→ **WHAT IS REQUIRED**
Without the pictures, set down the records below word for word.

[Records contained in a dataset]
++++++++
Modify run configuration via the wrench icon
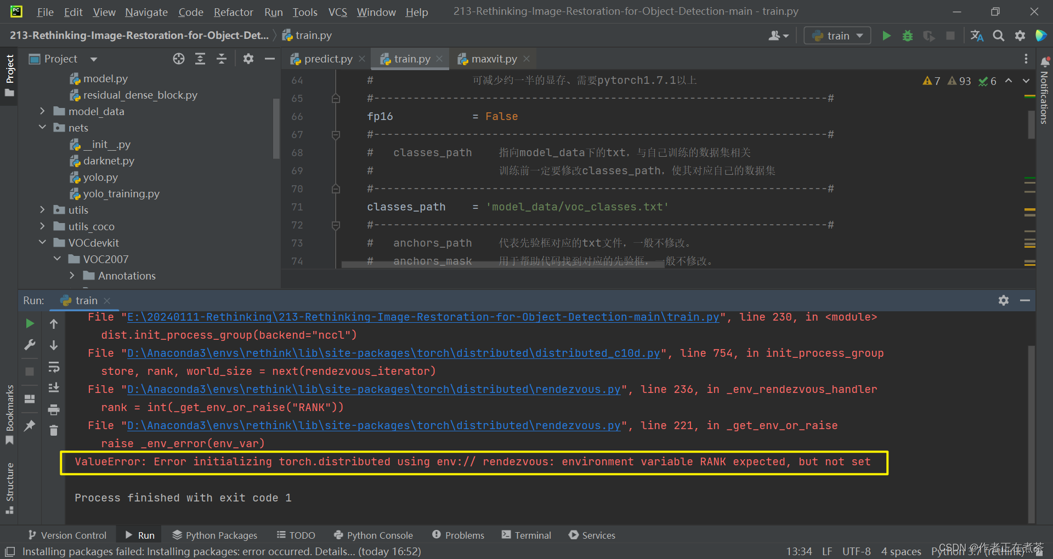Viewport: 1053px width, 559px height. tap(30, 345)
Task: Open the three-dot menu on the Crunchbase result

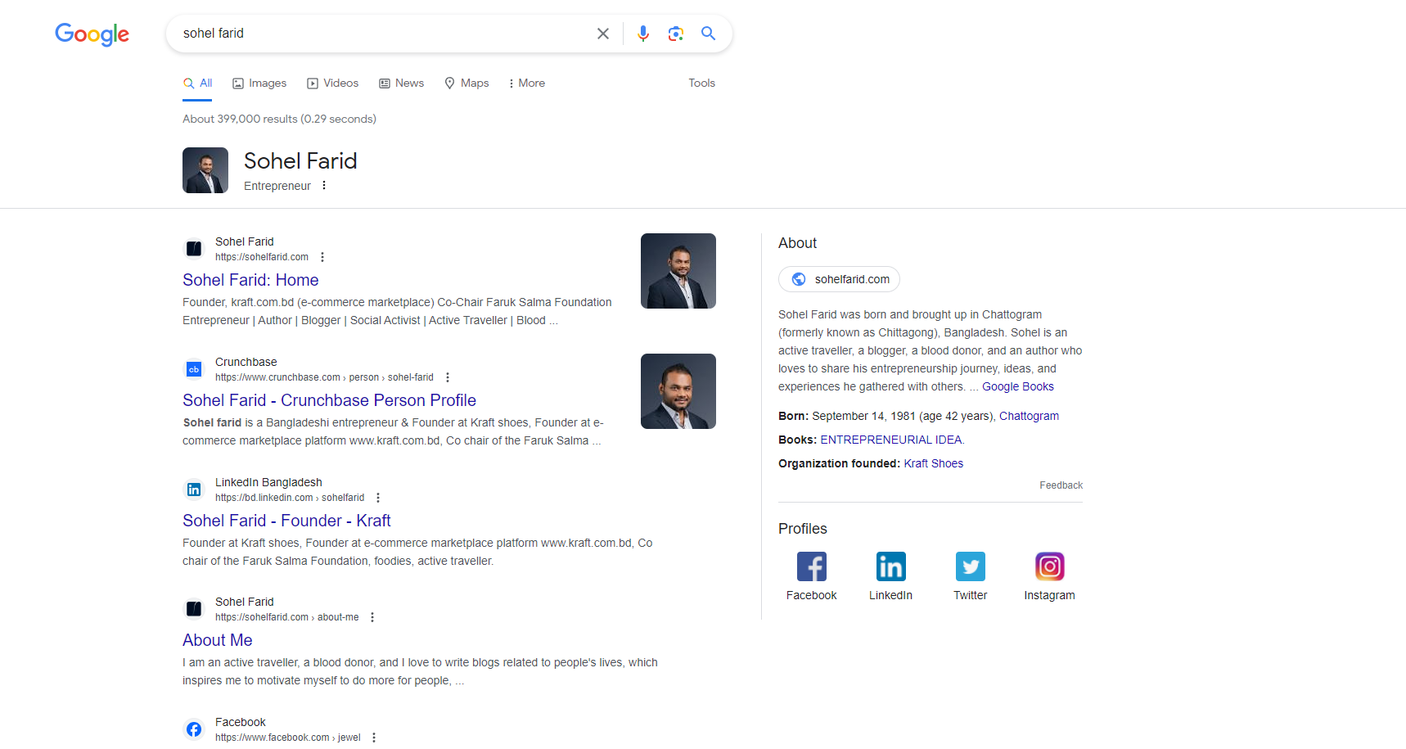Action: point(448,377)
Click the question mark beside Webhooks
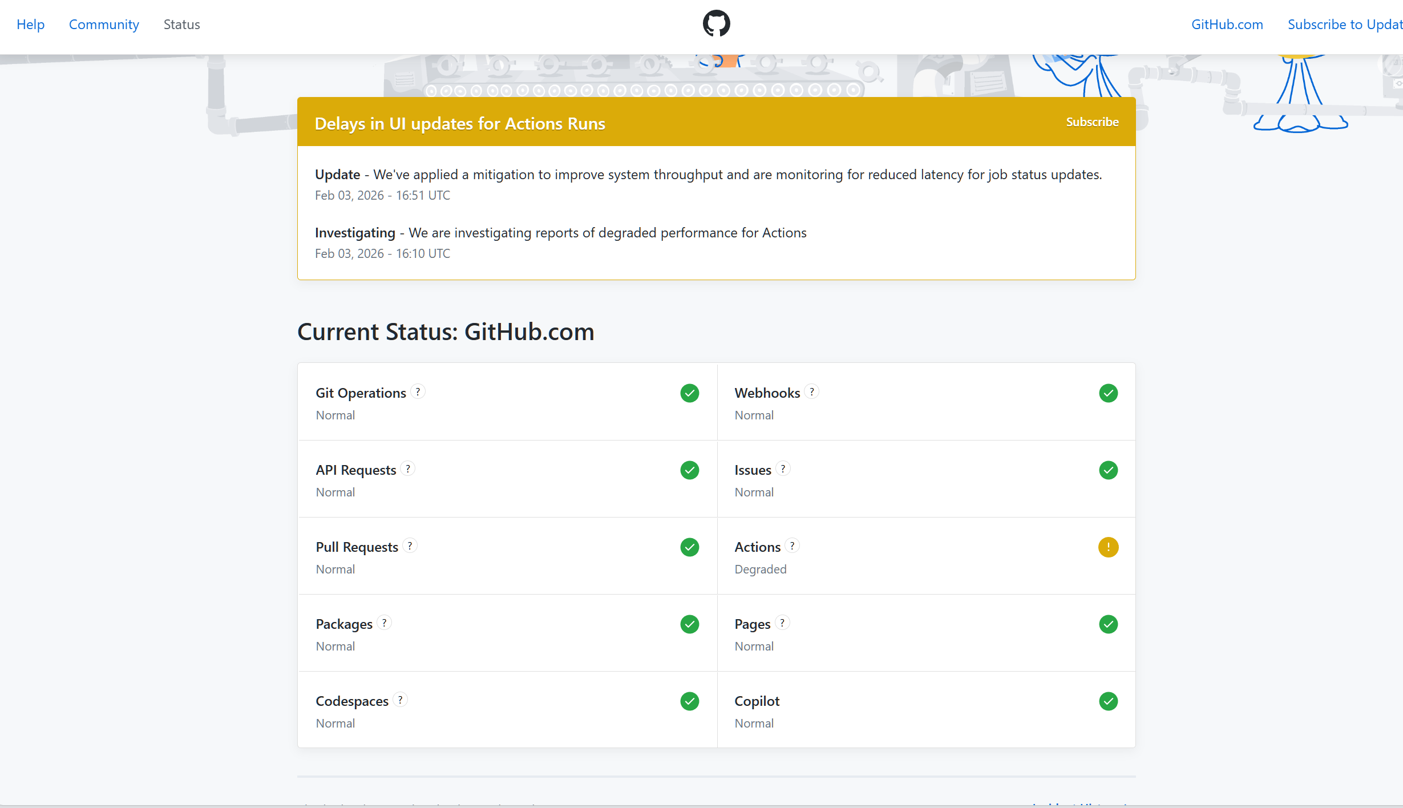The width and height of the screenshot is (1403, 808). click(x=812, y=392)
++++++++
→ **COMPLETED EXERCISE**
Modify run configuration via the wrench icon
Viewport: 1053px width, 559px height. tap(30, 345)
Task: Open the three-dot menu on the Crunchbase result

Action: point(448,377)
Click the question mark beside Webhooks
The width and height of the screenshot is (1403, 808). click(x=812, y=392)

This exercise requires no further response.